L’elemento soggettivo ai fini della configurabilità del reato è il dolo generico, vale a dire, la premeditazione di commettere il fatto.
La persona offesa e la persona danneggiata
In un suo scritto Francesca Longo sostiene che:
La giurisprudenza di legittimità in tema di reati contro il sentimento religioso, non sembra considerare la differenza tra soggetto fisicamente destinatario delle offese, soggetto passivo e soggetto danneggiato dal reato.
La norma si limita a indicare, attraverso le modalità della condotta, che destinatari delle offese debbano essere, ai fini della corretta integrazione del reato, i fedeli o il ministro del culto.
La Cassazione amplia tale novero, ma senza effettivamente trovare riscontro nelle rare pronunce successive, sostenendo che nell’ipotesi di offesa rivolta ai professanti la religione rientri anche quella aun ente collettivo, a due condizioni: deve valutarsi l’effettiva possibilità di circoscrivere l’offesa nell’ambito di un gruppo di persone, ancorché ampio, quantitativamente delimitabile, si deve verificare la sua diretta incidenza sui singoli componenti dello stesso.
Tale interpretazione non sembra rispettare il portato letterale della norma e, in particolare, la previsione di una condotta vincolata.

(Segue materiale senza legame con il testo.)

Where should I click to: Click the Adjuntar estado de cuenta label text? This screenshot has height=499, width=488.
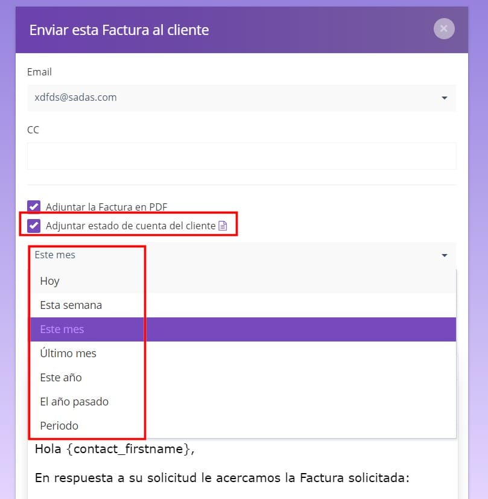point(131,226)
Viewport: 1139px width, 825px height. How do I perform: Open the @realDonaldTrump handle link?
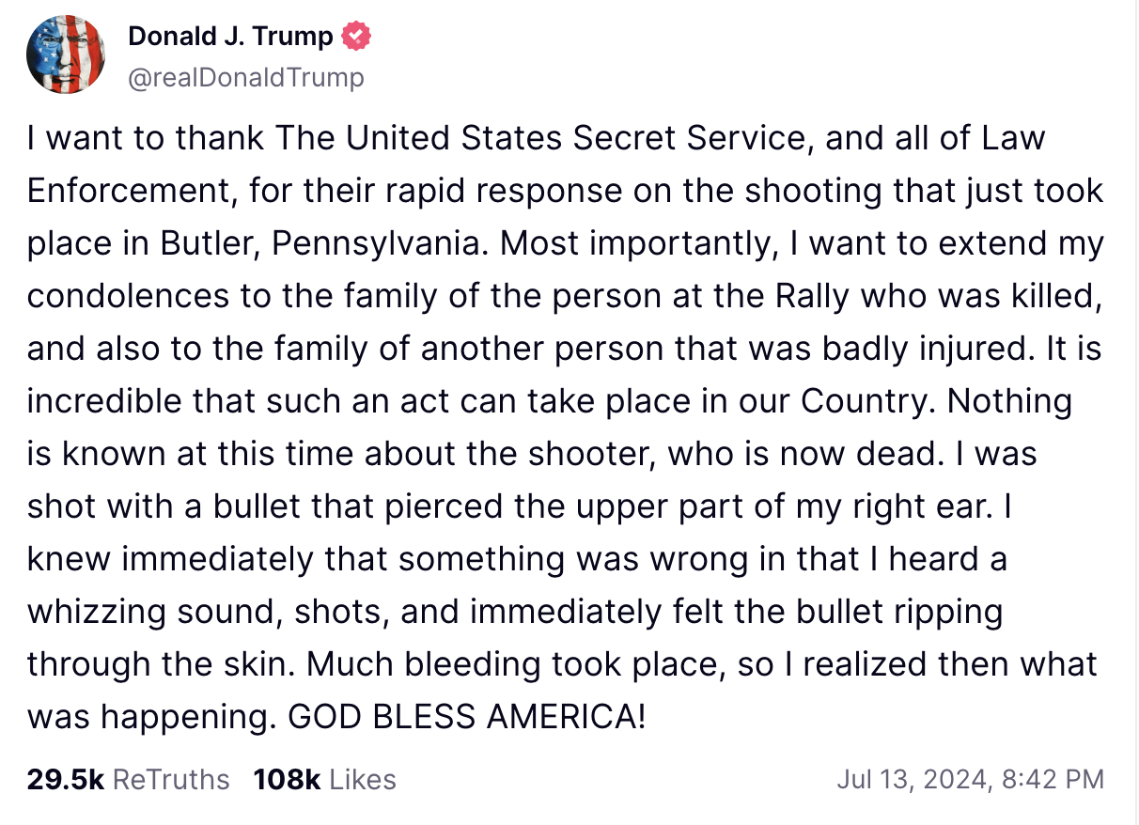click(x=245, y=77)
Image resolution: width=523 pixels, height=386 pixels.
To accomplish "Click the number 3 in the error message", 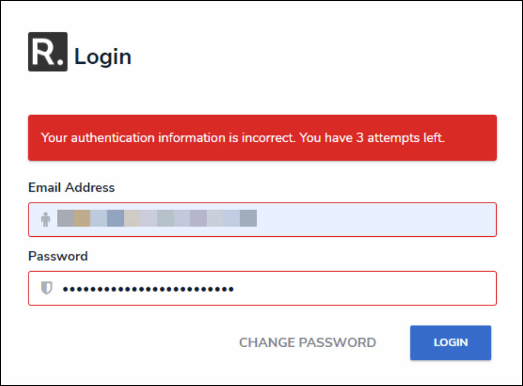I will click(360, 138).
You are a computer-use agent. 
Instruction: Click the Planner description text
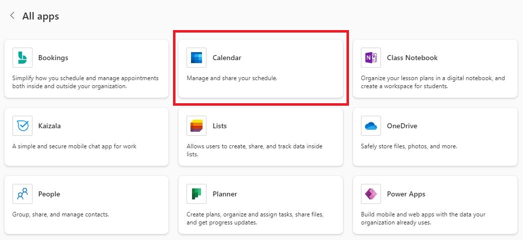[255, 218]
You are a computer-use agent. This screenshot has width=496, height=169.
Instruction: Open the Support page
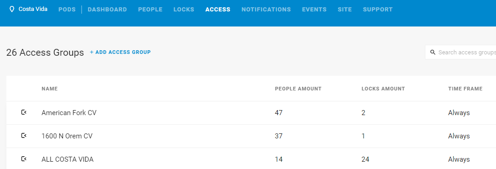(378, 10)

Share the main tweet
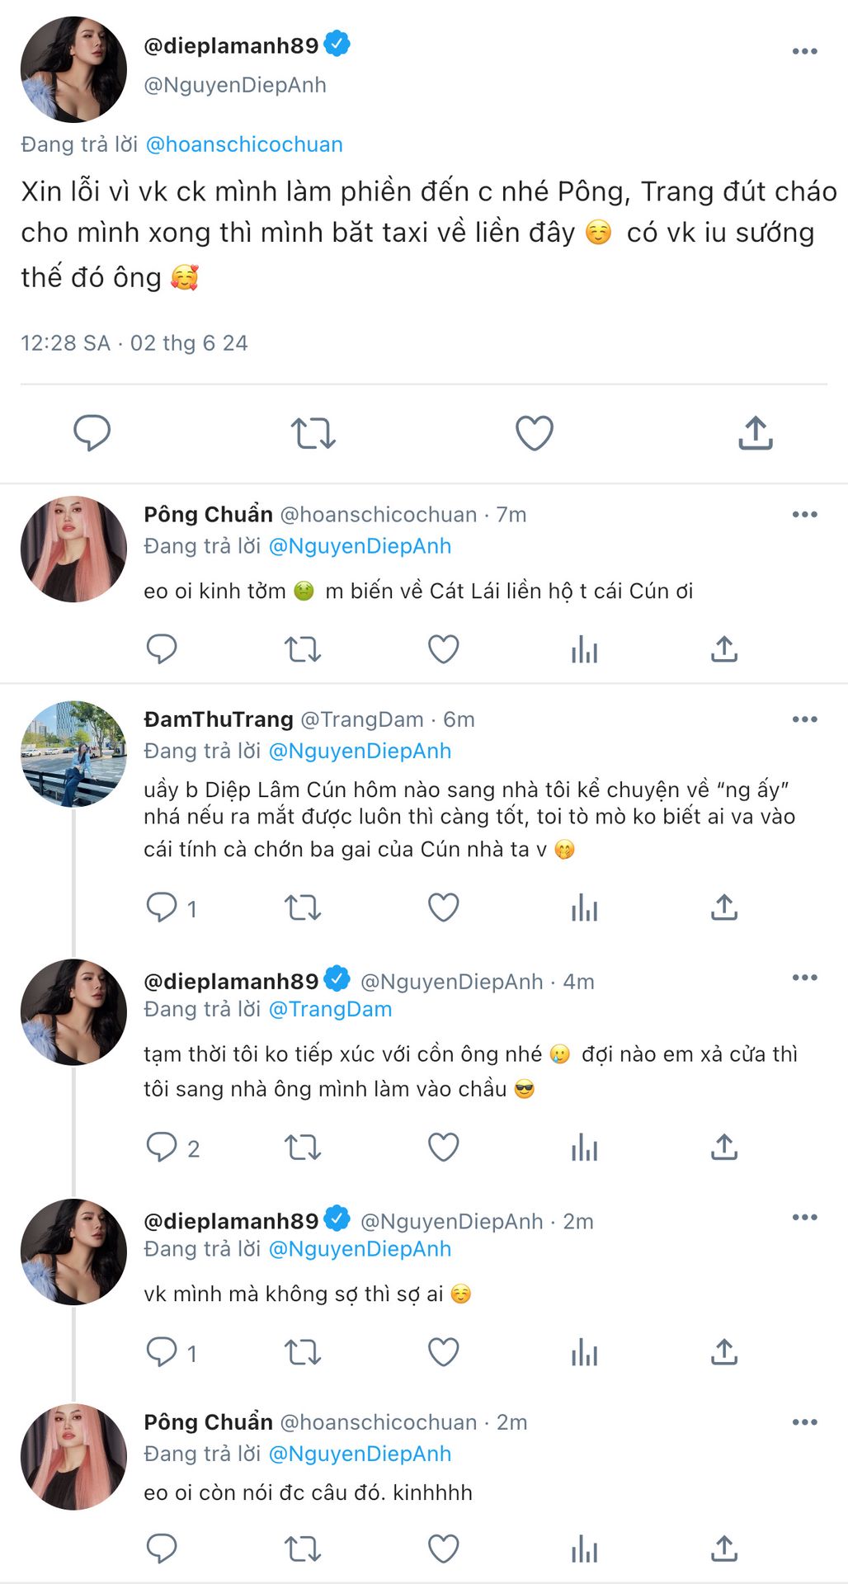coord(755,433)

L’ente religioso, rappresentativo della comunità di riferimento, invero, può qualificarsi semmai quale persona offesa, mentre non potrà dirsi oggetto materiale del reato.
L’ente religioso, rappresentativo della relativa comunità, si può qualificare semmai quale persona offesa, mentre non potrà dirsi oggetto materiale del reato.
La norma descrive in modo chiaro e preciso le modalità della condotta:
se un’offesa è rivolta all’ente esponenziale di riferimento -sia esso garante degli interessidella comunità religiosa o on lo sia, non si rientrerà nell’ipotesi della quale all’articolo 403 del codice penale, è passibile di essere riconosciuto quale soggetto passivo del reato nel caso nel quale l’espressione ingiuriosa sia stata rivolta a un fedele o a un ministro del culto in quanto professanti la religione, riconosciuta quale interesse primario dall’ente stesso.
I singoli fedeli o il ministro del culto (non quale rappresentante della comunità religiosa di ma in proprio), non sono legittimati né a proporre istanza di punizione né a chiedere il risarcimento del danno per tale espressa violazione, in quanto non qualificabili come persone offese o danneggiate.